- Try it
Every line that holds the word "computer" needs to be copied from the data below.

- The data
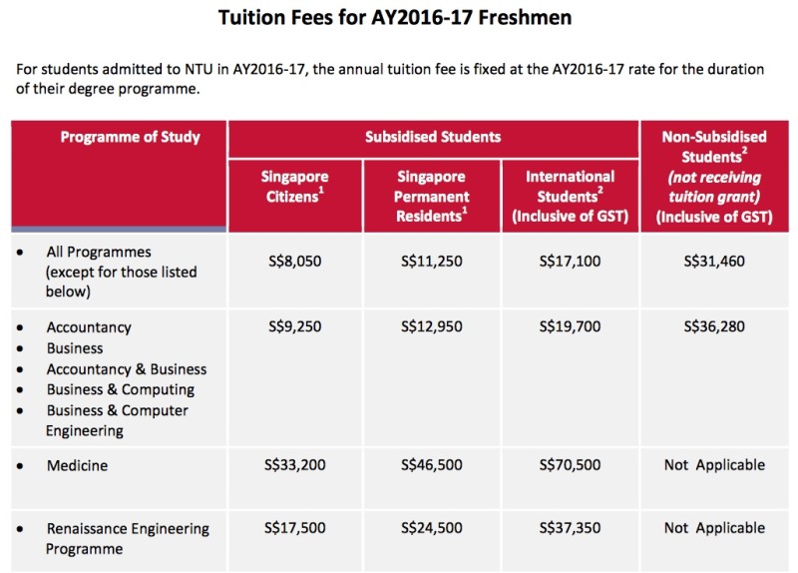Screen dimensions: 798x573
Task: Click the S$17,100 fee value
Action: 570,261
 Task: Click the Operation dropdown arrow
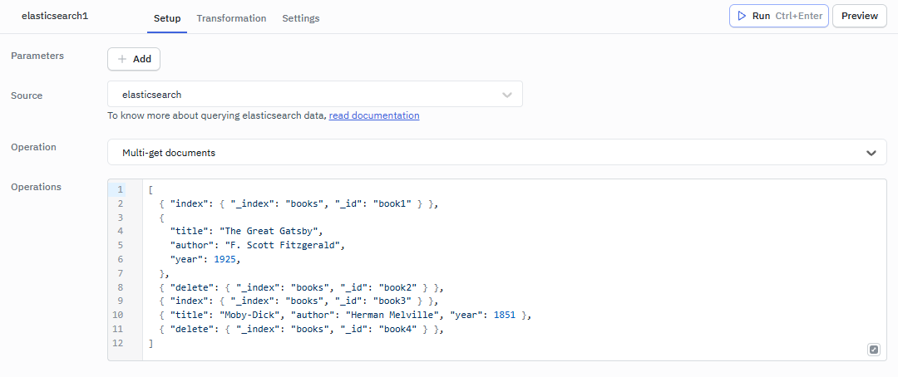871,153
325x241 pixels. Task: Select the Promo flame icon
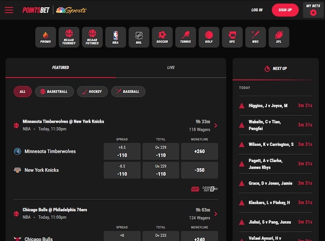pos(46,37)
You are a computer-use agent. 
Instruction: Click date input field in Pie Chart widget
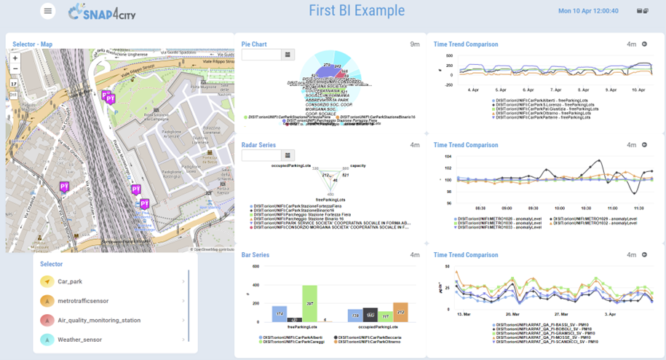tap(261, 55)
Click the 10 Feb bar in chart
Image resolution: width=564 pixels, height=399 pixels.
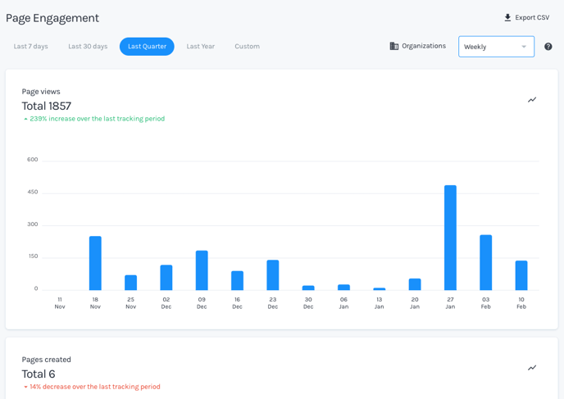click(521, 275)
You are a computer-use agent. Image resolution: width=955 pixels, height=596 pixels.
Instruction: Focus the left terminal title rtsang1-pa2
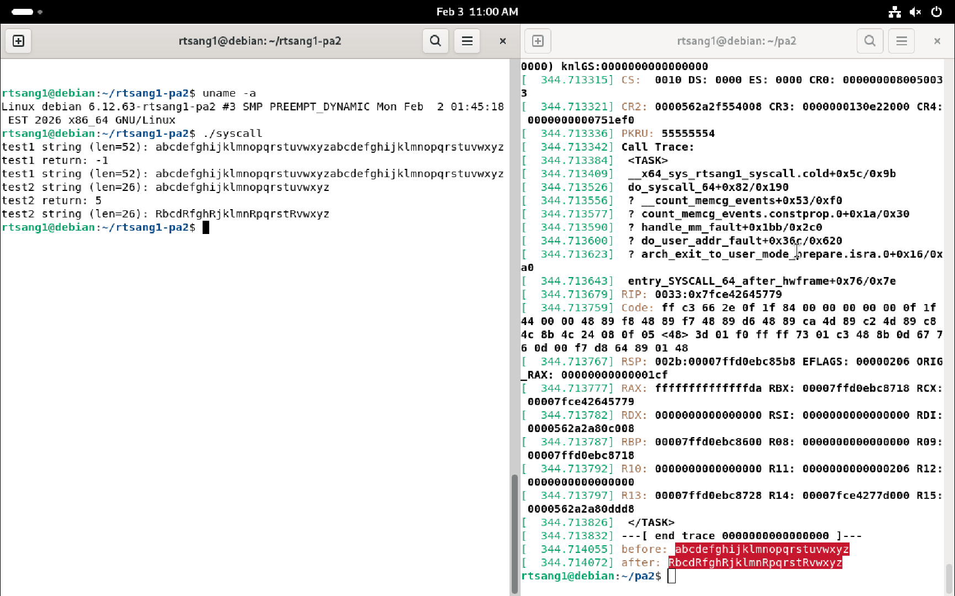259,41
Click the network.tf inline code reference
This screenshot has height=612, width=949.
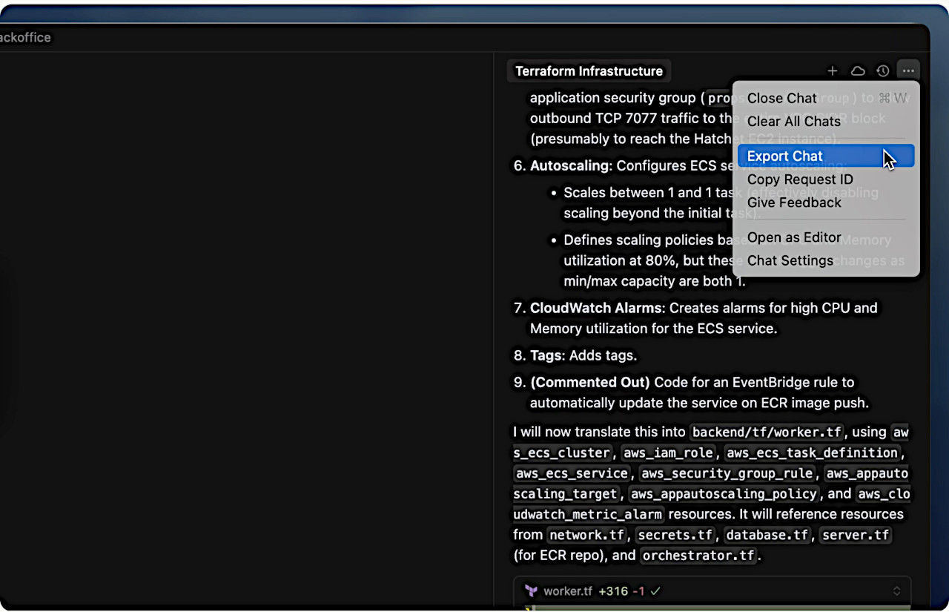point(587,535)

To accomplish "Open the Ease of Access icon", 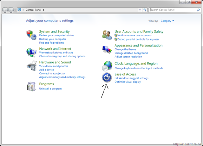I will tap(107, 78).
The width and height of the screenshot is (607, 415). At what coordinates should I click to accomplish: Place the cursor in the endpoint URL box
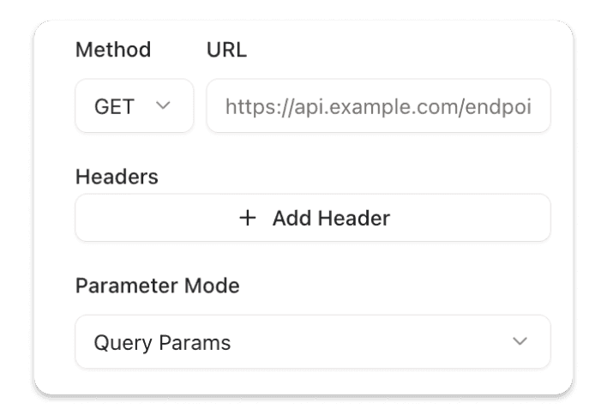click(378, 106)
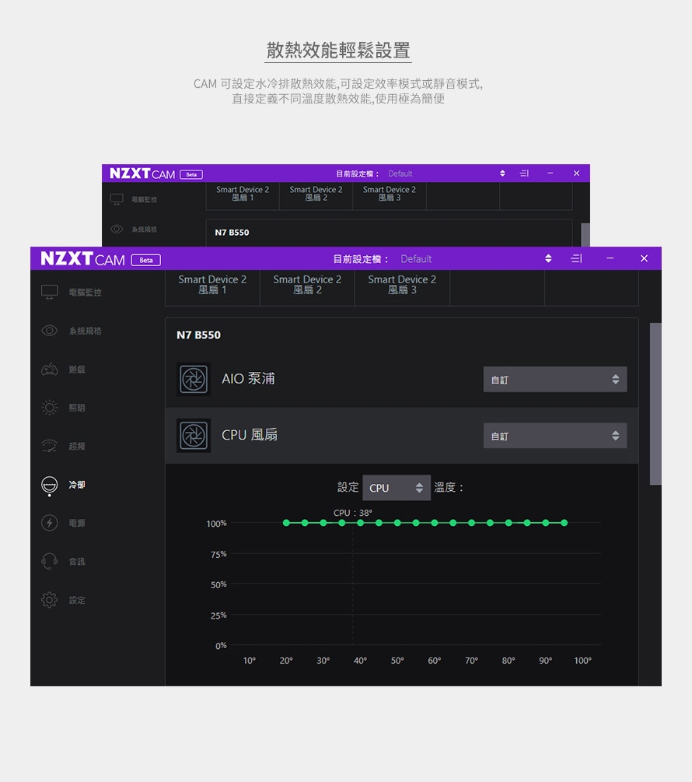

- Answer space
You are a computer-use agent. 
You are a computer-use agent. Image resolution: width=955 pixels, height=596 pixels.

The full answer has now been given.